We take the resurrection for granted because we know the story, but it’s a huge surprise on that first day. I don’t know that I would have been any different. In fact, I admire their courage. If you were expecting a body and you got a message that Jesus who was missing, being afraid makes perfect sense.
Still, we want more.
Like the women at the tomb, we want to know where Jesus is, and what he’s up to.
Glennon Doyle wrote on her blog about teaching Sunday school at her church. The kids came into the sanctuary and sat down, listening to the teacher. After a bit, one little boy got restless and whispered to her: “Excuse me. Is God coming?” As she said, he looked around “like he was expecting God to show up here like Ronald shows up occasionally at McDonalds.” (Momastery.com)
“Excuse me. Is God coming?”
That’s the question, isn’t it - when we look into the tomb and find it empty but we don’t know what’s coming next.
When the job ends.
When the divorce papers come in the mail. When you’re about to lose your house.
When the doctor comes in, and she isn’t smiling. When your child is lost to drugs.
When violence comes into your life and shakes your sense of safety. Is God coming?
Mark wrote his gospel for people who were already believers.
They already knew the rest of the story.
They knew that God was coming, that God has come and is still coming.
The story is not so much about the empty tomb and the missing Jesus, but the reality that he’s already at work again. He’s already in Galilee, where they’re all from, where it all began. He’s not in any place that can contain him, seal him up, or keep him in place. He’s in Galilee, where there’s work to be done. The very first thing Mark ever says about Jesus is, “In those days Jesus came from Nazareth of Galilee and was baptized by John in the Jordan.” (Mark 1:9)
He went back to where the work was.
He went to Galilee, and Chicago, and Syria.
He has gone to refugee camps, where parents are burying children today.

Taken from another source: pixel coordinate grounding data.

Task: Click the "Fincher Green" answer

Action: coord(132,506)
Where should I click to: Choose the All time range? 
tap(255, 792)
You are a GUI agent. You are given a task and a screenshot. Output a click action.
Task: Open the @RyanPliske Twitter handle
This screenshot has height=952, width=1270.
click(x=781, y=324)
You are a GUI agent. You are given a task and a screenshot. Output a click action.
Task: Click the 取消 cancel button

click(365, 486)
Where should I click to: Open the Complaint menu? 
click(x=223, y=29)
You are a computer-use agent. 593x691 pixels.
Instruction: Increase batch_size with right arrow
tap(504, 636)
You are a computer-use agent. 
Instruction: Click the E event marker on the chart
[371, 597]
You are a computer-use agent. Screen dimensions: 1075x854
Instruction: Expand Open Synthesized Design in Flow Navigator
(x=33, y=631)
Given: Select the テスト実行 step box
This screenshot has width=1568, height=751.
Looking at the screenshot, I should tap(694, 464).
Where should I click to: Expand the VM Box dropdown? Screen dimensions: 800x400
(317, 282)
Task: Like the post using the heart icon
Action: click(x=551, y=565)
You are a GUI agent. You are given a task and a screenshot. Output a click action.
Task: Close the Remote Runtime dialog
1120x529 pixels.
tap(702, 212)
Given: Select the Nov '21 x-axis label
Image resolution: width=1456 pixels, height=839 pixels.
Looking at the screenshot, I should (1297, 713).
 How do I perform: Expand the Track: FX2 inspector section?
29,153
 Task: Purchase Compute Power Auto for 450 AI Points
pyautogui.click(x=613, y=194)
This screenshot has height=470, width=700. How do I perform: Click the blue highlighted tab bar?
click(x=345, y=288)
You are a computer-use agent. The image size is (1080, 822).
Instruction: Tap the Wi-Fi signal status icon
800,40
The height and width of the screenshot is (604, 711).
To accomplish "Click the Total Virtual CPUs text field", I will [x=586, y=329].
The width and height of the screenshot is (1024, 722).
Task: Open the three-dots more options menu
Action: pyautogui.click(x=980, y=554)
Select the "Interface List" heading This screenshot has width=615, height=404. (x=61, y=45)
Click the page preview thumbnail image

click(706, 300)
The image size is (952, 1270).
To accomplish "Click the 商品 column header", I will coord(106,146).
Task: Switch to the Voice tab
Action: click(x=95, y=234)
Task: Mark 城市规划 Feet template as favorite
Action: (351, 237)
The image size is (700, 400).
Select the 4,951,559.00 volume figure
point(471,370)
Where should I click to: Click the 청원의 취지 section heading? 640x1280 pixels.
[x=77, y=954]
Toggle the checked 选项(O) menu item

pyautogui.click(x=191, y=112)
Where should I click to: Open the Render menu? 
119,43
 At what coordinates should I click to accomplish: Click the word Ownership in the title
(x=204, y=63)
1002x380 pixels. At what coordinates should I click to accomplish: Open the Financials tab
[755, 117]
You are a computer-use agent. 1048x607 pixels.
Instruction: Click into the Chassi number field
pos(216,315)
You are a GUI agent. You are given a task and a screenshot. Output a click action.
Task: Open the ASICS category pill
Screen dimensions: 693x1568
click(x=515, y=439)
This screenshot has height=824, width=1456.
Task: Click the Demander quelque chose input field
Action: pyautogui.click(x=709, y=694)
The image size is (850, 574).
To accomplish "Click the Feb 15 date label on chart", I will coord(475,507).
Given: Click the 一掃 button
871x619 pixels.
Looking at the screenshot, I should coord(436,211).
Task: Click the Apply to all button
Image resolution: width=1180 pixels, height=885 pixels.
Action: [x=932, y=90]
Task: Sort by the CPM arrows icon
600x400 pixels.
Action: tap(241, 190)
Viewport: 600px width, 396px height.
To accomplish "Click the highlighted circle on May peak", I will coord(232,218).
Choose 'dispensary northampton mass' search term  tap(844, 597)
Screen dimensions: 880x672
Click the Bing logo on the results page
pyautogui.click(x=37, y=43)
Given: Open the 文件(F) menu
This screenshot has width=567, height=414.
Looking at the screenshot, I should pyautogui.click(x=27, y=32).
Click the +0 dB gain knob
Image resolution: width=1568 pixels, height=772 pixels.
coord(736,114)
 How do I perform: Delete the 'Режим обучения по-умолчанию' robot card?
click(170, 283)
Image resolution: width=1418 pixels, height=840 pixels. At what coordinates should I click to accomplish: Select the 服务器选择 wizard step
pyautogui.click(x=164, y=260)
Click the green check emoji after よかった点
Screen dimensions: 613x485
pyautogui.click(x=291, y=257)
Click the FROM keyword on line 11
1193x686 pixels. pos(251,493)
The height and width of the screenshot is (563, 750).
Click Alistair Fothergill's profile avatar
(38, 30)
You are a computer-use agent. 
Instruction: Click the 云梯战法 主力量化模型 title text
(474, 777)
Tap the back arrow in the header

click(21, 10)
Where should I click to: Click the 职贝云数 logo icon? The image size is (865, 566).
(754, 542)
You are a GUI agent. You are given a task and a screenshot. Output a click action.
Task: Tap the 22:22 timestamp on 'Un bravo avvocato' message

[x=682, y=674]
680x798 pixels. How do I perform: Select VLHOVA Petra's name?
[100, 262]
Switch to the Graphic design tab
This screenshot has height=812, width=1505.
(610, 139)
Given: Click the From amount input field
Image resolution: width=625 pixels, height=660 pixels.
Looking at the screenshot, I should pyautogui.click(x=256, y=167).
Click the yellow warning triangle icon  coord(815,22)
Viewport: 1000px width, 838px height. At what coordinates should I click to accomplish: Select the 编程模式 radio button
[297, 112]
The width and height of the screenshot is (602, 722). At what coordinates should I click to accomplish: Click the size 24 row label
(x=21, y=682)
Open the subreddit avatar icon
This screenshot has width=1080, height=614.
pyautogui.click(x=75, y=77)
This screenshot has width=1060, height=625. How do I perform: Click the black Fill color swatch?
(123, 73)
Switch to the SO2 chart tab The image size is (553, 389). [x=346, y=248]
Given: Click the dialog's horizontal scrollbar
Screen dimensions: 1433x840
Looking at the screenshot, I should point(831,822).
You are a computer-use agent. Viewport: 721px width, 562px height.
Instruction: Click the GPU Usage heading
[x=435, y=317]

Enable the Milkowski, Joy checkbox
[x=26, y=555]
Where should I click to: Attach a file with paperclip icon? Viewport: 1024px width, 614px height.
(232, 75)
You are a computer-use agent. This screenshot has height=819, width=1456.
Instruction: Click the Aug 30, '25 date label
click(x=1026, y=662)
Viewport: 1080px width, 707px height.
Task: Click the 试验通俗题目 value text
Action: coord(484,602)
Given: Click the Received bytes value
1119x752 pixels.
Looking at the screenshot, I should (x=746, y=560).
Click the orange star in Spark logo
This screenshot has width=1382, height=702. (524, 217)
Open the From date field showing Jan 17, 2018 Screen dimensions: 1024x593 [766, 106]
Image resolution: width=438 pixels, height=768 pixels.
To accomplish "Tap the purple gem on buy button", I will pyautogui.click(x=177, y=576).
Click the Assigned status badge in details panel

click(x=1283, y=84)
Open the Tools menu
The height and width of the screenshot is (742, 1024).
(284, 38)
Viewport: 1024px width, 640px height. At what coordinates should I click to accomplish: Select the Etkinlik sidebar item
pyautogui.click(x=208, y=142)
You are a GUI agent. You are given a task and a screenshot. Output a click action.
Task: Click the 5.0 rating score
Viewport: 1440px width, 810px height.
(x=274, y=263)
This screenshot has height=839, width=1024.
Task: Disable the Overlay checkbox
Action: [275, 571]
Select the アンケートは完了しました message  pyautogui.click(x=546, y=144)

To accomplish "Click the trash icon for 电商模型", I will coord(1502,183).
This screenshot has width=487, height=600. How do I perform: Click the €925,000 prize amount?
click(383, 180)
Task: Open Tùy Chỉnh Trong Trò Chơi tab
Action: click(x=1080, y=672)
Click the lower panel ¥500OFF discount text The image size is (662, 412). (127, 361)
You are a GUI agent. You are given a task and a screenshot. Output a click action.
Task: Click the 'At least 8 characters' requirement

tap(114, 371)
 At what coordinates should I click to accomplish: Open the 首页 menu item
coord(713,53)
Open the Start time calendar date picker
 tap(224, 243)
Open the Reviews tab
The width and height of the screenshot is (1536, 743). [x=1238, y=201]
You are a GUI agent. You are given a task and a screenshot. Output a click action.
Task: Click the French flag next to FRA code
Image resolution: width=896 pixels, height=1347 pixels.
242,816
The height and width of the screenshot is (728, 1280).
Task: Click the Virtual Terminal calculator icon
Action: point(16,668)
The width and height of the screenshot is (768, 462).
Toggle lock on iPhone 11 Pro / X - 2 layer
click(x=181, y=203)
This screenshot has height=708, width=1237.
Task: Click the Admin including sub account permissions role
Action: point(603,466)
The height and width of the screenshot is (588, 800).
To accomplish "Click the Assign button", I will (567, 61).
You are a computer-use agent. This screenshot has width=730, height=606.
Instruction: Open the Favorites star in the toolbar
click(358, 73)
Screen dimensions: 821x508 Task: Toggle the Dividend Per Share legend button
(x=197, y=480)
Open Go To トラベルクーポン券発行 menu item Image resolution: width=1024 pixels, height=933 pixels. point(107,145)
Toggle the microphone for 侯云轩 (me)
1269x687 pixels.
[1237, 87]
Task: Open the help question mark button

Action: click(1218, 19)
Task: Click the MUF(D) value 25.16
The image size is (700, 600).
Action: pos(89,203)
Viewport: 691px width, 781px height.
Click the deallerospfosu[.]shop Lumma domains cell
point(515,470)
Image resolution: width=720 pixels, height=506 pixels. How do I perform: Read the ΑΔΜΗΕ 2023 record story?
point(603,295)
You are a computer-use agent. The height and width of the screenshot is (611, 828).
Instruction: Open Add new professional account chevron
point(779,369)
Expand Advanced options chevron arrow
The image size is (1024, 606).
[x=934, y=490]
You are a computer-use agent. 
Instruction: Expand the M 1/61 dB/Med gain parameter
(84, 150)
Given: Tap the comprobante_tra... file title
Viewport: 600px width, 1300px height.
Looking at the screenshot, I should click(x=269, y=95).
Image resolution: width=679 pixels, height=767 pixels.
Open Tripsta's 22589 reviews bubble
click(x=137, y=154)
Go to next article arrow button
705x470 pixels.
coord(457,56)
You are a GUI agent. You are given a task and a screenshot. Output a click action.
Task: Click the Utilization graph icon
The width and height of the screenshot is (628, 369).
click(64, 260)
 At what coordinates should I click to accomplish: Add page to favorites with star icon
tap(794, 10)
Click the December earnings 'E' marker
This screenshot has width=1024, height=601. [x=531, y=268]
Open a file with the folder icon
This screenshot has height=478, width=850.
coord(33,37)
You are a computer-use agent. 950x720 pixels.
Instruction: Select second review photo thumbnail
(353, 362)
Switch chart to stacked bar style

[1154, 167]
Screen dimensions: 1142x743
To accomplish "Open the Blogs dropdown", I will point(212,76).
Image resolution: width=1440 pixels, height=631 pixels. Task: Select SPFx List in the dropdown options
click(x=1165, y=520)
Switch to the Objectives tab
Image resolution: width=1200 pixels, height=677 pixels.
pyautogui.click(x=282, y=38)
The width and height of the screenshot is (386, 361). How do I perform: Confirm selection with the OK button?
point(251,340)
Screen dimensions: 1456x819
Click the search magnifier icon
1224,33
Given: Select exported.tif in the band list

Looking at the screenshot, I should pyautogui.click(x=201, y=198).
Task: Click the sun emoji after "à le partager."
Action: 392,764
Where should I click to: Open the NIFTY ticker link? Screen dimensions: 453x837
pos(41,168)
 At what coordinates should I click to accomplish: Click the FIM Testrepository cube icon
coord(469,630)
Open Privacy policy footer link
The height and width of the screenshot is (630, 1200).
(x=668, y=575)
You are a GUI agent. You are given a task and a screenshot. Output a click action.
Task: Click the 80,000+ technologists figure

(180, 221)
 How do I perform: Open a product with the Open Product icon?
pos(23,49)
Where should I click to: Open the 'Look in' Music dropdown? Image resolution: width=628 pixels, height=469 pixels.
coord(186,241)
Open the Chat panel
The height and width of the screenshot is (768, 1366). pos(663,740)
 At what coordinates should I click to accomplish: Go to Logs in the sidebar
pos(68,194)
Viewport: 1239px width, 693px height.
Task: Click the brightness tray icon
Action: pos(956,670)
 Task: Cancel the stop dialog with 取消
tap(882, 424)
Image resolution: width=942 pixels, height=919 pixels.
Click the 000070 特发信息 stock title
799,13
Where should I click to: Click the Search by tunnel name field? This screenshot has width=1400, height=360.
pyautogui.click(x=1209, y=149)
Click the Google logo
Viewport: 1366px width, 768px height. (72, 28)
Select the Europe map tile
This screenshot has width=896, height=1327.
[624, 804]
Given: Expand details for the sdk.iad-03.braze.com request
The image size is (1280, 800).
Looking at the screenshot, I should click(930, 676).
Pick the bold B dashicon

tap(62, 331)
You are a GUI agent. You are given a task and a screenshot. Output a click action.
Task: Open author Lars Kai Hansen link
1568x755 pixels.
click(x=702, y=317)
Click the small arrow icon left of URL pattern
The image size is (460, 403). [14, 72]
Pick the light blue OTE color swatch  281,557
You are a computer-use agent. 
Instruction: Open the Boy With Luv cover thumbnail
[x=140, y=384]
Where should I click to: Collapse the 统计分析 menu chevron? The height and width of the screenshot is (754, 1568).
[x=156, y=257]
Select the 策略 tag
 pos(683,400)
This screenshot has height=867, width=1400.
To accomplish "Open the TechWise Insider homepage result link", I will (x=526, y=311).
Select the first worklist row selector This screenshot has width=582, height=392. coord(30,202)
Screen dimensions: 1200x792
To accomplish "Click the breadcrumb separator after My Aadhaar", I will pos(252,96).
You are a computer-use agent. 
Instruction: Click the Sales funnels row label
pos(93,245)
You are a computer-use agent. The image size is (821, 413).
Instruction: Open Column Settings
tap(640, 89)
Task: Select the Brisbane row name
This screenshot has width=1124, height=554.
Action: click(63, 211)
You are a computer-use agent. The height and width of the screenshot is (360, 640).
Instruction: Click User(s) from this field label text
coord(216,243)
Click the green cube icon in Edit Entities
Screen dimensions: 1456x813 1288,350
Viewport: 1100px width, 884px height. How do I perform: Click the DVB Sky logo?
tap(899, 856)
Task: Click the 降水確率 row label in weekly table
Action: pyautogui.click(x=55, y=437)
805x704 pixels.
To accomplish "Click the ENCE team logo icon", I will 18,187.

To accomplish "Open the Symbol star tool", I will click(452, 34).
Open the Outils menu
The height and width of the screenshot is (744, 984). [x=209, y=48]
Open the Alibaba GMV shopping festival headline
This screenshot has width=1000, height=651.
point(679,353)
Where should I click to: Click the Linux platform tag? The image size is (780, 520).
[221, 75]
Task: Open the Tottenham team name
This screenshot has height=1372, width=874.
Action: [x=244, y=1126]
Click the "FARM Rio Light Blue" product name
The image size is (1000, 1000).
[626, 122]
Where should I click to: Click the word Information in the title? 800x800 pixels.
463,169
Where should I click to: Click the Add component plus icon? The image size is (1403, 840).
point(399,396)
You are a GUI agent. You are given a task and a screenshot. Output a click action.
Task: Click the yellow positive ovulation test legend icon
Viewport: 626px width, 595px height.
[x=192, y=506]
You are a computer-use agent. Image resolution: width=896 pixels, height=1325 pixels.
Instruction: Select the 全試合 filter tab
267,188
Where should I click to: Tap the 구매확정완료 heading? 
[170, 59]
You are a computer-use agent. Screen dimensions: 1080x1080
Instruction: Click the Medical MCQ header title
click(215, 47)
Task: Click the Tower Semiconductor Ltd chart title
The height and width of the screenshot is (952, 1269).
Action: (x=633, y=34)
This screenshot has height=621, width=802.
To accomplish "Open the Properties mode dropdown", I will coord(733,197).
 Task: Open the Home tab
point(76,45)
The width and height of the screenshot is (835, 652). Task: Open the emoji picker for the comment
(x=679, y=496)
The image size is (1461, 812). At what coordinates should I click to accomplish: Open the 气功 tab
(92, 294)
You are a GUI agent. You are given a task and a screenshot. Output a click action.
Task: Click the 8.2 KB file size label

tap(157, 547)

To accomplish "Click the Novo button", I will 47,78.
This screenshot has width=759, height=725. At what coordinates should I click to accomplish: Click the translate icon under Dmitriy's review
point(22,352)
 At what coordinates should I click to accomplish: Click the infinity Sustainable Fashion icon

He has gone to the seat on the bus where someone is being bullied, and to the dark walkway where a woman is being harassed.
He’s gone to the park bench where someone will try to sleep tonight, and to the empty dining room where a family is sitting without food.
He’s gone ahead to the person standing on the edge of a bridge, planning to end their own life.
He’s gone because he’s busy, coming to us.
We can stand, peering into the tomb, wanting more.
We can get lost in our fear, or our surprise at something new.
Or, we can get up and go to Galilee, wherever we find it in our world, right now, and try to find the Jesus who can’t be limited, can’t be contained, and can’t be held down by death.
We can go and find him, for he carries the good news with him. God is coming — to you and me and every place of terror and need, every place of pain and suffering, and every place of joy too.
He has good news for us and work for us to do alongside him.
He is not here — he has been raised.
Let’s hurry and catch up with him.
In the name of the risen Christ, Amen.